Nel cuore di Napoli, il museo Madre accende i riflettori su cinquant’anni di indagine artistica di Pietro Lista, offrendo un percorso che intreccia luce, materia e pensiero critico. L’esposizione, curata da Renata Caragliano, invita il pubblico a scoprire un archivio vivo e pulsante di esperienze, tecniche e visioni.

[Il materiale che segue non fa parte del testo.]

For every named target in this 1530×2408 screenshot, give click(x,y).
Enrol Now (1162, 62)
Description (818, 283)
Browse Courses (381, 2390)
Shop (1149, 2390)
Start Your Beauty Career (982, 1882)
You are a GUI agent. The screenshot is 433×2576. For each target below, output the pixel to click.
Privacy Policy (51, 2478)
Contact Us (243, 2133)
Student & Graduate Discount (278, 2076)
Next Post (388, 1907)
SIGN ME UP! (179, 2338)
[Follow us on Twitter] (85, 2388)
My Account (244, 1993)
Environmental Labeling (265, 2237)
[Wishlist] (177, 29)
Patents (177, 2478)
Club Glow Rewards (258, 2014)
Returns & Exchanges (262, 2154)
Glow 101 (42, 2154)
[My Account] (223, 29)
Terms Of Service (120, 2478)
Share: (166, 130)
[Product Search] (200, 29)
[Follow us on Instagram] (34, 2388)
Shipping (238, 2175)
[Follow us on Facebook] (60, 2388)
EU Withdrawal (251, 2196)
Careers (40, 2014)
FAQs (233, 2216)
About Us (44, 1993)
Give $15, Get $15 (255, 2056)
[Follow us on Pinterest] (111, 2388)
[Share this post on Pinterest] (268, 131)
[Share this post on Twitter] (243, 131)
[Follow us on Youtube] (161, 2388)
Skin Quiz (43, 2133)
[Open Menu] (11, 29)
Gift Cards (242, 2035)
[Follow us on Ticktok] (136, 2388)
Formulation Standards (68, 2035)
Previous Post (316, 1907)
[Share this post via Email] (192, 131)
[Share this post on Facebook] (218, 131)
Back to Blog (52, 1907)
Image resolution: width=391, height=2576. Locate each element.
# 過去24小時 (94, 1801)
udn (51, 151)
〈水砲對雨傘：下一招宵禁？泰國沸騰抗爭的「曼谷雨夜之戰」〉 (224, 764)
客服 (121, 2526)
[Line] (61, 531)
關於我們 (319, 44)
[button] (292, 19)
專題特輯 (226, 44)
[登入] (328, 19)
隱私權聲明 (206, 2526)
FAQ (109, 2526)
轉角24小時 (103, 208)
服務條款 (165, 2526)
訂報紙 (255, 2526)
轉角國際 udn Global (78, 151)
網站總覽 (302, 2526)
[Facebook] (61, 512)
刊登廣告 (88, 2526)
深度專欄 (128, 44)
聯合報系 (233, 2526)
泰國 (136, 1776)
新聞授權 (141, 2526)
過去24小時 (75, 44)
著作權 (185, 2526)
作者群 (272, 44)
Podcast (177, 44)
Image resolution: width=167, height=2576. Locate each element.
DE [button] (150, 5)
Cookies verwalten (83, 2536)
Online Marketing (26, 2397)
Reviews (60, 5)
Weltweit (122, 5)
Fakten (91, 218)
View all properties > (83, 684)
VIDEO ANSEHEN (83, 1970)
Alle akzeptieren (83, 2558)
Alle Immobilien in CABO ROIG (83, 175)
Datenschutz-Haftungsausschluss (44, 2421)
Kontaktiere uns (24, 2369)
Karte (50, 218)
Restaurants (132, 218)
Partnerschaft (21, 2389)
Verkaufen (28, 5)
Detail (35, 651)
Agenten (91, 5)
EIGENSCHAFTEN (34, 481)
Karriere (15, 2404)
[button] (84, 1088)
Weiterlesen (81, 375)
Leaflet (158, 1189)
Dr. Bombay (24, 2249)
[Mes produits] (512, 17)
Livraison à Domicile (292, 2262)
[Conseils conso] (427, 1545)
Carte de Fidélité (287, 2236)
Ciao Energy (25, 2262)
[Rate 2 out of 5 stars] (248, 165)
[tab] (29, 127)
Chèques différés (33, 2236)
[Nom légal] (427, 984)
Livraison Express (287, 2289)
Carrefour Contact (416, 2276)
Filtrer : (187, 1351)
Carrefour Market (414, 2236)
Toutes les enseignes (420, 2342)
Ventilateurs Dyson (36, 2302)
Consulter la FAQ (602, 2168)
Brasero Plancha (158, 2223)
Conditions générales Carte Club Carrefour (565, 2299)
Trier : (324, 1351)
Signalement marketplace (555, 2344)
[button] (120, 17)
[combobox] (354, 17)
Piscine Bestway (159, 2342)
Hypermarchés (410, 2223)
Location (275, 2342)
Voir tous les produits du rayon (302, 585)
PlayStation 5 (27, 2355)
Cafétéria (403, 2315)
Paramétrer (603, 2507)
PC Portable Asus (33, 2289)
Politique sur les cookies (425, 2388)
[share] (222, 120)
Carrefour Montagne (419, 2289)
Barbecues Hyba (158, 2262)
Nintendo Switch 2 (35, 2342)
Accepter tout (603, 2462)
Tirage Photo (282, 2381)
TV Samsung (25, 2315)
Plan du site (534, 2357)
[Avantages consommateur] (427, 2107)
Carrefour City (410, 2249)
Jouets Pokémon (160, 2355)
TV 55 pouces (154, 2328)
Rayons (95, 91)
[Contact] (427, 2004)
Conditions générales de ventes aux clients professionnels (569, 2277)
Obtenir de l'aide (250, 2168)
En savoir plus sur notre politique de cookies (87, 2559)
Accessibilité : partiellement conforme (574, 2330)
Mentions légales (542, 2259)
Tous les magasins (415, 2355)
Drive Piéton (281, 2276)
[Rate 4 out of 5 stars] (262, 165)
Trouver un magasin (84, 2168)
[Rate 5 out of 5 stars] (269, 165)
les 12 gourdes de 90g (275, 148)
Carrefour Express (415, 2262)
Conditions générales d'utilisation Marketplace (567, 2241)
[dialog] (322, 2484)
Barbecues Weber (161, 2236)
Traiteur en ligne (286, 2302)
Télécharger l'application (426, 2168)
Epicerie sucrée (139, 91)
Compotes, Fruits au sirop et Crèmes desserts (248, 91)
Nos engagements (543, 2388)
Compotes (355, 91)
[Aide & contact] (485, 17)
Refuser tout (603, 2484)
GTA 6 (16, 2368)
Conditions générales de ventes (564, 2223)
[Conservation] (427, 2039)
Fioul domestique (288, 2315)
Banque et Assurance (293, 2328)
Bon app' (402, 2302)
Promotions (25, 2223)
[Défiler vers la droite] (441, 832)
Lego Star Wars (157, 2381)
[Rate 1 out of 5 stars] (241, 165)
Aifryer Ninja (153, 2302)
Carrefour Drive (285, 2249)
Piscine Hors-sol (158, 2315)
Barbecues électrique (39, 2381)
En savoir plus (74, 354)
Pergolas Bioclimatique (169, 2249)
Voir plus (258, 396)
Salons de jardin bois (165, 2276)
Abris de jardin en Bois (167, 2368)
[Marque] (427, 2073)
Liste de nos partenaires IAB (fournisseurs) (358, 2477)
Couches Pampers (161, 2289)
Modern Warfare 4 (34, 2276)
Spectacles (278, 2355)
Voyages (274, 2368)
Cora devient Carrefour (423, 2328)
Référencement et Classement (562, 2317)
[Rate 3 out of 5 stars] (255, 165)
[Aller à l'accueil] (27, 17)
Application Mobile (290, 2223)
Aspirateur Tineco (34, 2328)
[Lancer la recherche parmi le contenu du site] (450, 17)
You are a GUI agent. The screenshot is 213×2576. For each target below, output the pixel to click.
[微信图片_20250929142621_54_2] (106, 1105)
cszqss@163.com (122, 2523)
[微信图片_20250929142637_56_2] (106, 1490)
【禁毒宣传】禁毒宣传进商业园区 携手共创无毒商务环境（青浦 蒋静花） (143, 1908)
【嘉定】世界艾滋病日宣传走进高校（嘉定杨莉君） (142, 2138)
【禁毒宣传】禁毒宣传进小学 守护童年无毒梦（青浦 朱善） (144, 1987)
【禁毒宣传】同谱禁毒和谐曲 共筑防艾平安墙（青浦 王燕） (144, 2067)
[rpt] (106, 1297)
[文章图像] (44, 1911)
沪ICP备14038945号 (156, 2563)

Un nuovo sguardo sull’opera di Pietro Lista
Il 15 settembre, dalle 18 alle 21, l’atrio del museo Madre diventerà un crocevia di voci e di aspettative: Angela Tecce – presidente della Fondazione Donnaregina per le arti contemporanee – e Eva Fabbris, direttrice del museo, daranno il benvenuto ai visitatori insieme alla curatrice e all’artista. A suggellare l’inaugurazione interverrà il presidente della Regione Campania, Vincenzo De Luca. L’incontro, concepito come dialogo aperto, intende offrire riscontro immediato alle domande di chi osserva, favorendo un clima di condivisione emotiva che trasforma l’apertura in un momento corale, dai toni quasi domestici, in cui la relazione fra istituzioni, artista e pubblico risulta centrale per comprendere l’intera operazione culturale.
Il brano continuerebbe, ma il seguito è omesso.